The inductor in chosen based on the allowable ripple current as a percentage of the output DC current. Common ripple current values range from about 20% to 40% (assuming continuous inductor current). That is the peak to peak ripple current, Ipp.
Since the inductor current ramps up during the transistor on time, you can write:
Ipp=(Vin-Vo)*ton/L, where Vin is the input voltage, Vo the output voltage and L the inductance.
Now ton equal to the duty-cycle divided by the switching frequency, so ton=D/fsw.

And the duty cycle is approximately: D=(Vo+Vd)/(Vin+Vd), where Vd is the voltage drop across the freewheeling diode.

So Ipp=(Vin-Vo)*D/(L*fsw)

The output capacitor is selected merely based on its ESR and the allowable output voltage ripple, since the cap's ESR is the major contributor to the output voltage ripple.
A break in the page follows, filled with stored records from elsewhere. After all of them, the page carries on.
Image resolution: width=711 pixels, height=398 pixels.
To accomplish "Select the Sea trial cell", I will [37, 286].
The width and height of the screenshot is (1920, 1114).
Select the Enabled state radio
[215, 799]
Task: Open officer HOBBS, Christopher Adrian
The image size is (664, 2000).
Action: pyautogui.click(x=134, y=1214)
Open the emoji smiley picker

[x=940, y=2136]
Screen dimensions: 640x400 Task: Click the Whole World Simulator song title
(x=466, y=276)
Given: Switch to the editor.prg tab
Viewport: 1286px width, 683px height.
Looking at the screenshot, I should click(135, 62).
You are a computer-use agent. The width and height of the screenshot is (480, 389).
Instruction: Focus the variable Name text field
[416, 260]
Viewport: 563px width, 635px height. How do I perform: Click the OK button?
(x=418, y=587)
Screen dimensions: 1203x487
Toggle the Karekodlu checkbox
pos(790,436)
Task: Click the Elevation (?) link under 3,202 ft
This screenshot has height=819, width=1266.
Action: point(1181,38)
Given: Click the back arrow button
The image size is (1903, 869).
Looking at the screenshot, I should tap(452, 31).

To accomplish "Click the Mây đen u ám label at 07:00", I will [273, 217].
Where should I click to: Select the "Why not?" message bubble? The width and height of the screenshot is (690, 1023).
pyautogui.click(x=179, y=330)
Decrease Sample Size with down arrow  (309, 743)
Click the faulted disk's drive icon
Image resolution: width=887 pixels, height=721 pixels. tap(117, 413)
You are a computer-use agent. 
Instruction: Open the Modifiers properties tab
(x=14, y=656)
Basically the capacitance is almost unimportant, unless you are using really low capacitance, such as ceramics.

For the normal (Aluminum or Tantalum) caps, you select it such that
Vripple≤ESRmax*Ippmax, where ESR is the maximum ESR at the lowest temperature and Ippmax is the maximum inductor ripple (which occurs at maximum input voltage, minimum inductor value).

With that, ESR≤Vripple/Ippmax.
Select a cap based on the ESR. You can parallel two or more caps to obtain the required ESR.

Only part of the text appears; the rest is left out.